The Dow Jones Industrial Average (INDEX: ^DJI) comprises some of the greatest companies of our time. All 30 components pay a dividend, and many are considered the safest investments on the market. The Dow is arguably the most tracked of the major indices, and it's regarded as a fair barometer of the overall stock market's health.

Yet despite this perceived stability, there are still hugely disparate returns within the index. In just this year alone, Bank of America (NYSE: BAC) has run up an astonishing 75%, while Hewlett-Packard has lost a disappointing 8.5%.

So I set out to learn what separated the dogs from the darlings.

The foolish view
As a long-term Foolish investor, I wasn't interested in year-to-date performance. I wanted the real deal, so I looked at how each Dow stock has performed over the past decade. The results were striking.
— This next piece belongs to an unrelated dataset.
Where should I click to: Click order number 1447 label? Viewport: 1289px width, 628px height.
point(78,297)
The spread from the best to the worst return was a sky-high 433%. Here's a look at the top three and bottom three performers.

Company

10-Year Return

Caterpillar (NYSE: CAT) 365%
McDonald's 349%
Chevron 227%
General Electric (NYSE: GE) (25%)
Bank of America (60%)
Alcoa (NYSE: AA) (68%)

10-year return assumes dividend reinvestment.
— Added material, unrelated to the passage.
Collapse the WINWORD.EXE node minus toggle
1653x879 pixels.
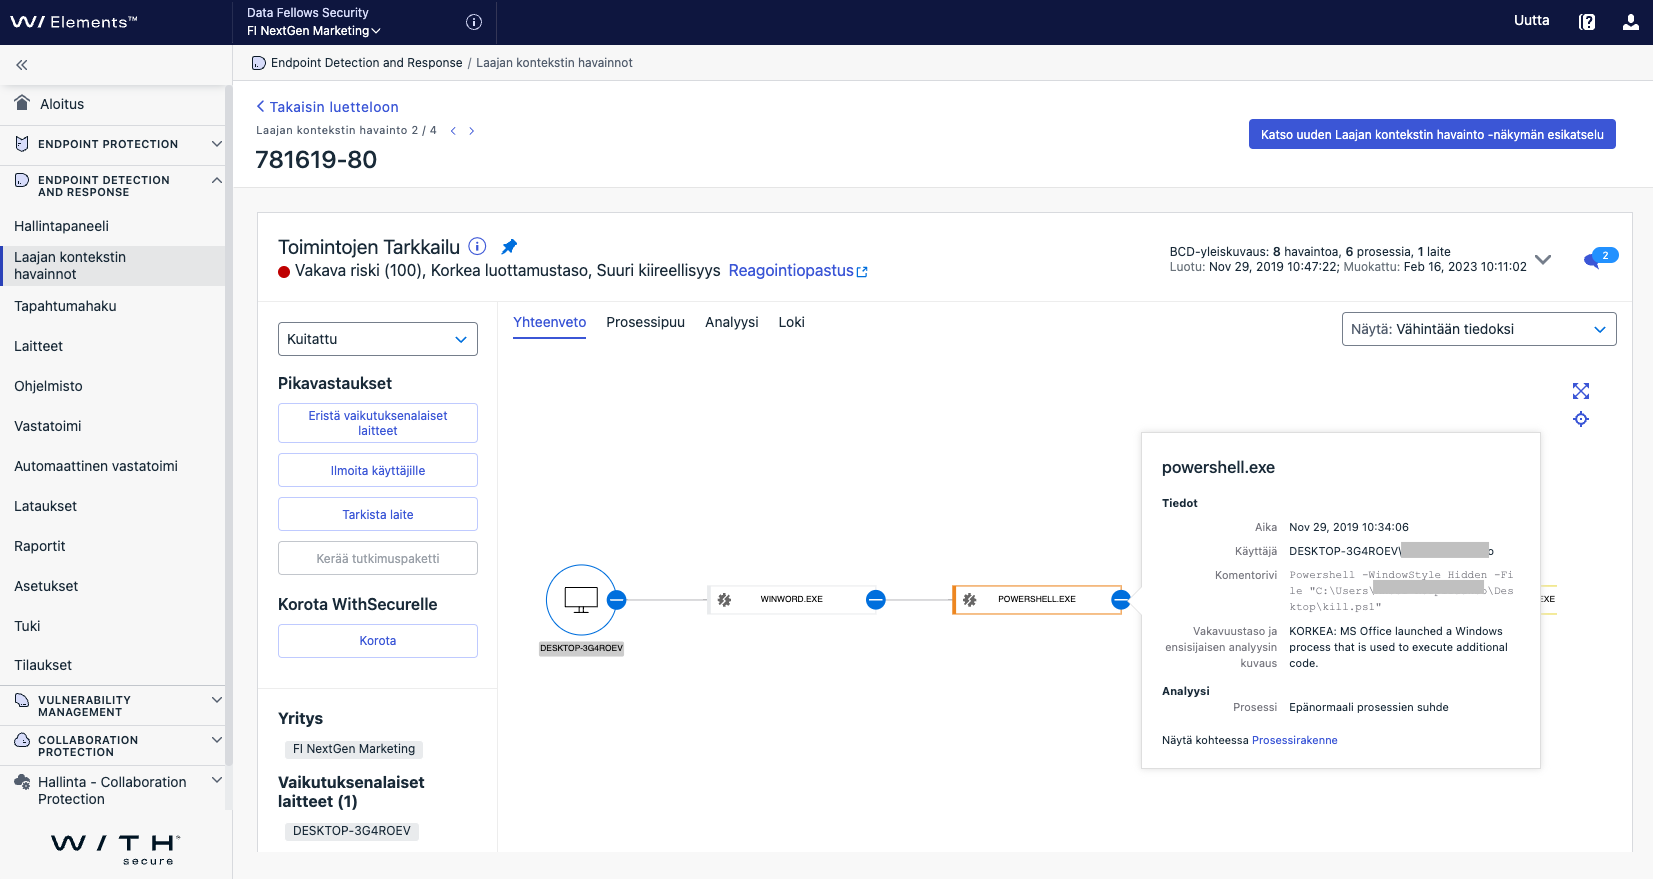pyautogui.click(x=875, y=600)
So what do Caterpillar and McDonald's have that Alcoa and Bank of America don't? The answer is hidden in plain sight: brand strength.

Who's got it
By nature of being intangible, brand strength is subjective and difficult to calculate. I therefore deferred to the pros at Interbrand, whose annual ranking of the top 100 global brands is the de facto brand-strength baseline.
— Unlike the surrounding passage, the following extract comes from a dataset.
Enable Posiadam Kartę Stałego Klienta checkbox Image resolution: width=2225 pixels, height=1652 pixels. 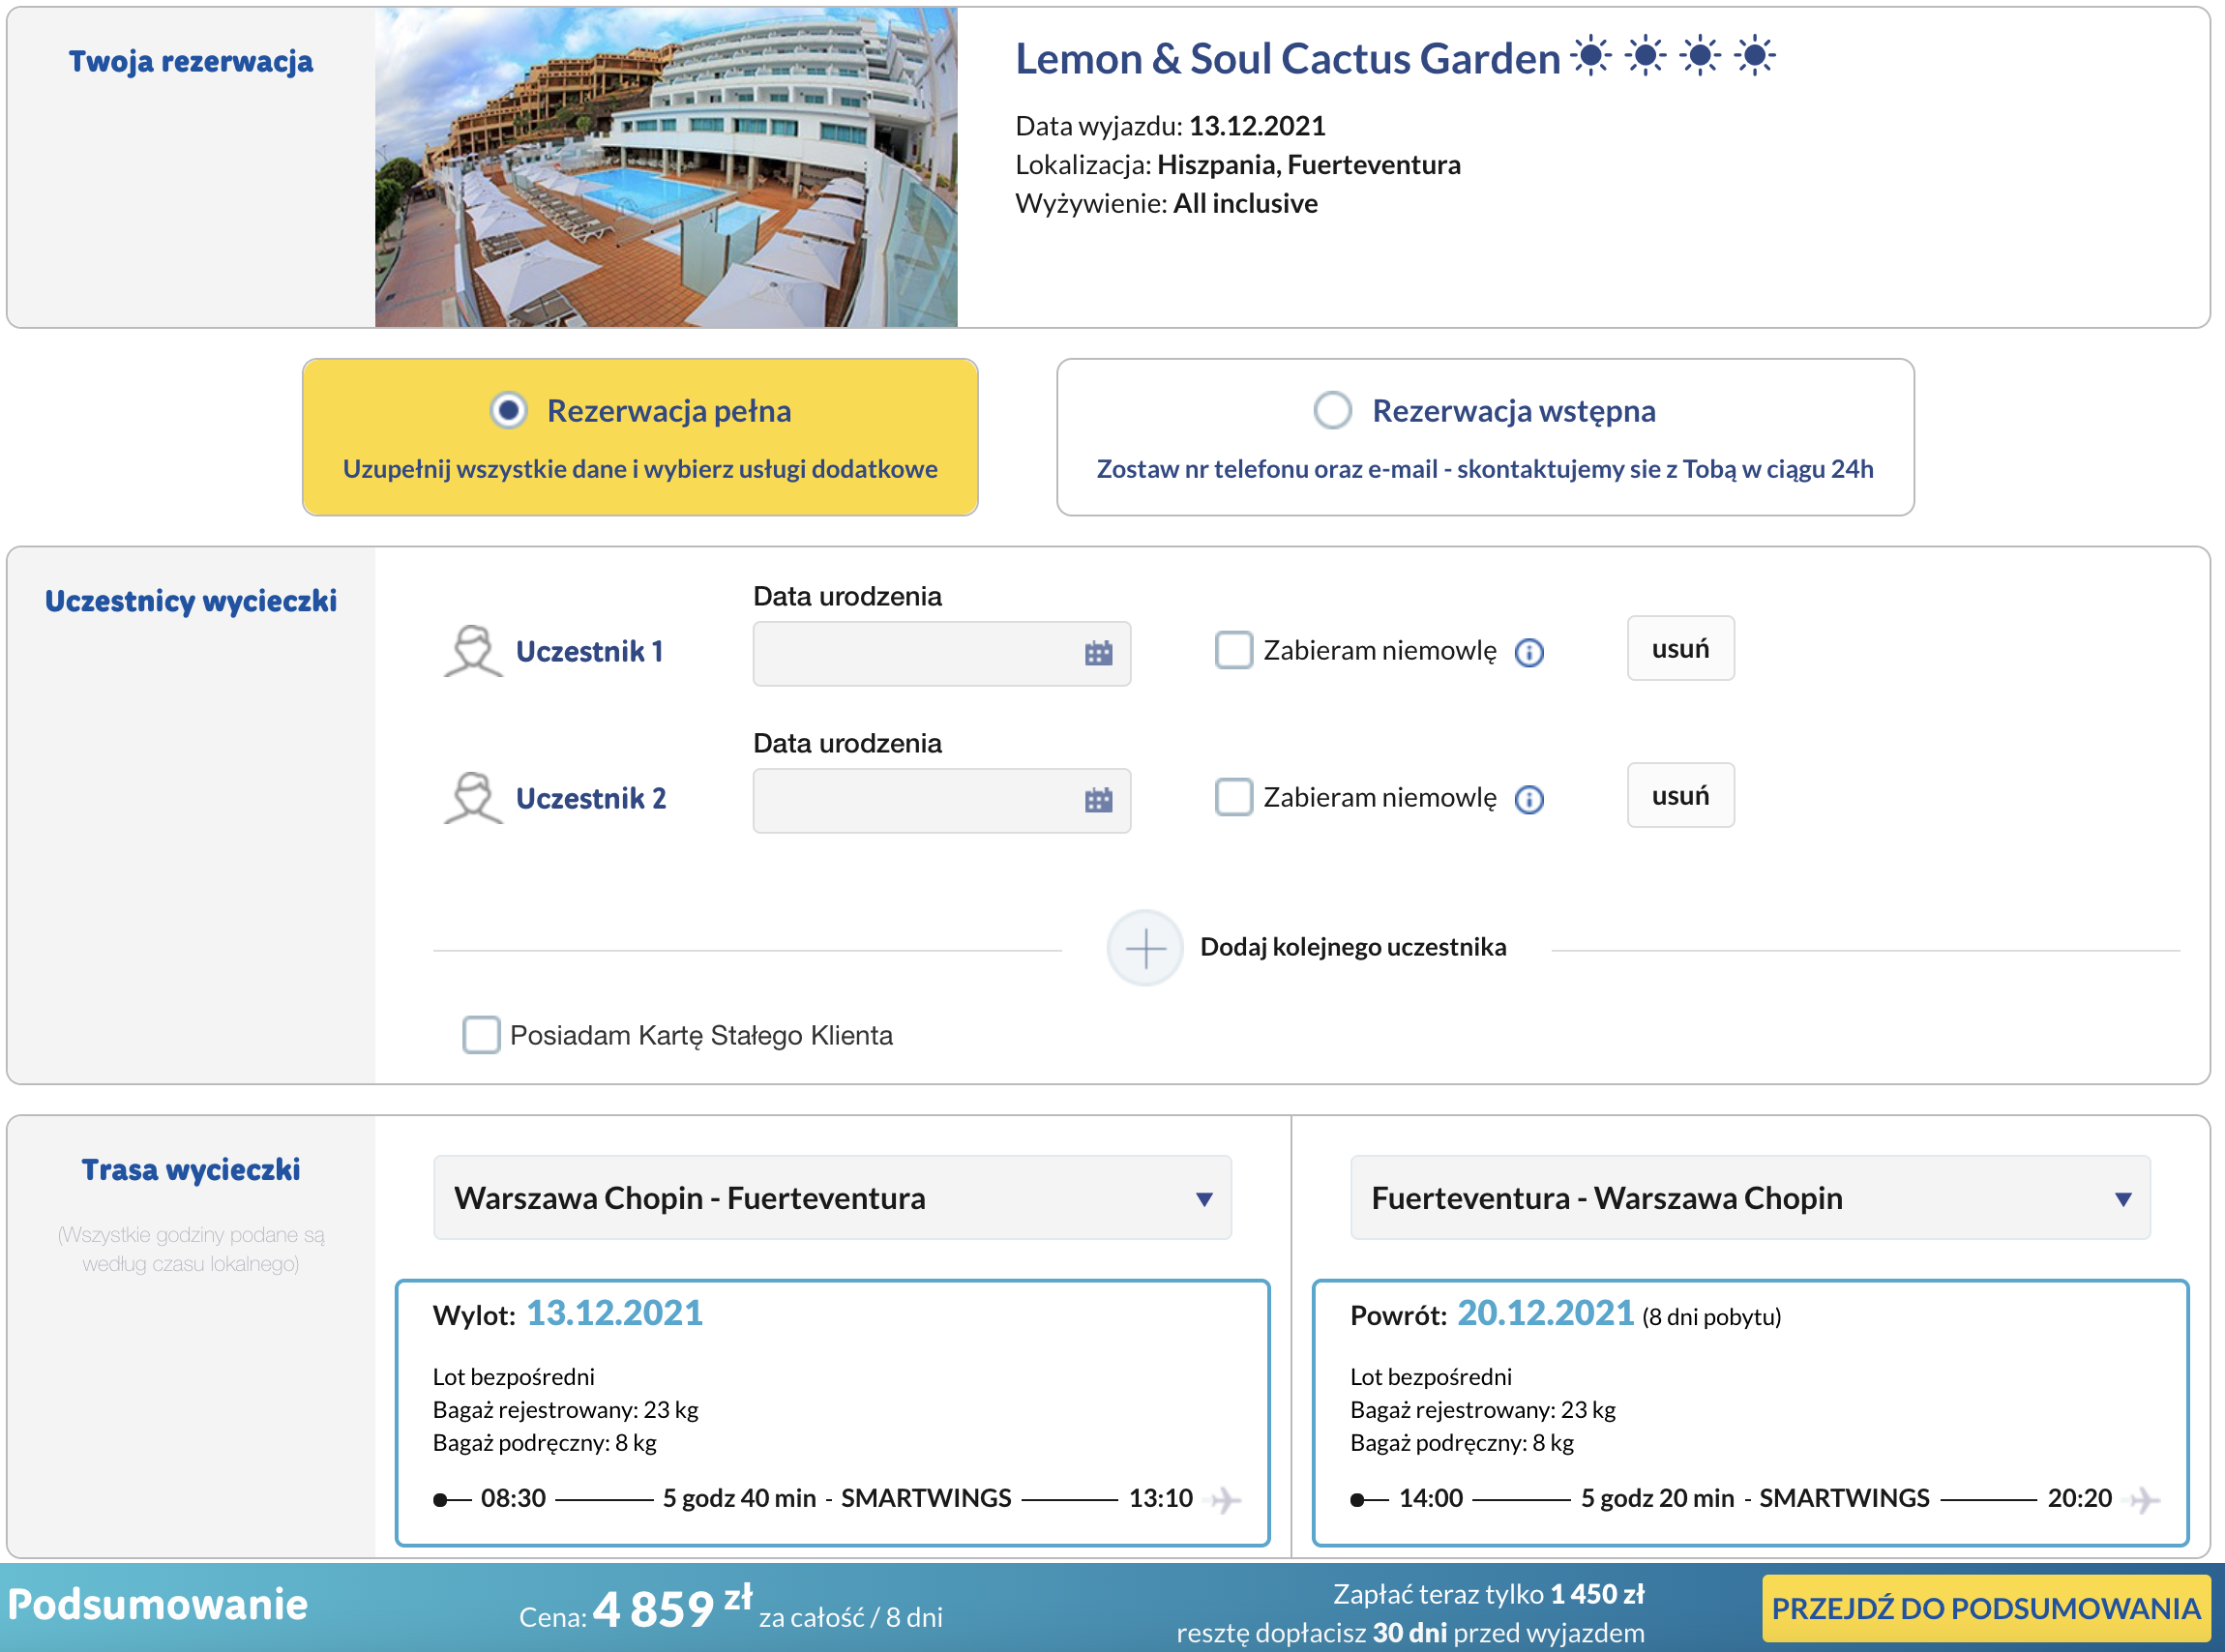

The company calculates that top performers Caterpillar and McDonald's have brand strengths of $6 billion and $36 billion, respectively. While about half of the Dow components made the top 100 list, bottom performers Bank of America and Alcoa didn't. The majority of the Dow brands that made the list are in the top 15 performers of the past decade, and they command an aggregate brand value of about $50 billion more than the bottom 15 companies (of those that we're ranking). If Hewlett-Packard moved up even one spot, this spread would have grown to $106 billion. The top three brands on the list are all Dow components, as are eight of the top 10 ranked companies.

The value of a brand
The good news for investors is that brands matter to the bottom line. A McKinsey Quarterly study once showed that strong brands cause people to make more frequent visits, spend more, and pay premiums. A StrategiCom study also concluded that "the evidence [does] point to the fact that in most industries, having better perceived brand strength generally [does] correlate to having a higher share returns."

Interbrands rankings also confirms this finding. The total five-year return of the five most valuable brands on this list in an equally weighted portfolio would have returned 51%, compared with just 14.5% for those ranked 95-100. I went with a five-year return because Google is a top-rated brand but only went public in 2004.

How to use it
It's not an absolute correlation, though. Brand wunderkind General Electric has been in the top five most valuable brand rankings for the past decade, yet it was one of the worst-performing Dow components over the same period. The implosion of GE Capital is the obvious culprit here. Backing out the decade's performance up to the financial crisis, General Electric would have been seen outperforming its peers by a wide margin.

In addition, the most valuable brand here was not the best-performing Dow stock of the past decade. So as investors, you shouldn't use brand strength as super-metric for determining your investments. Instead, it should be a bullet in your investing chamber, giving you extra conviction or skepticism about a certain company. Maybe you pay a little more in terms of valuation for a company with a strong brand, but looking at these long-term returns, I'd say it's worth it.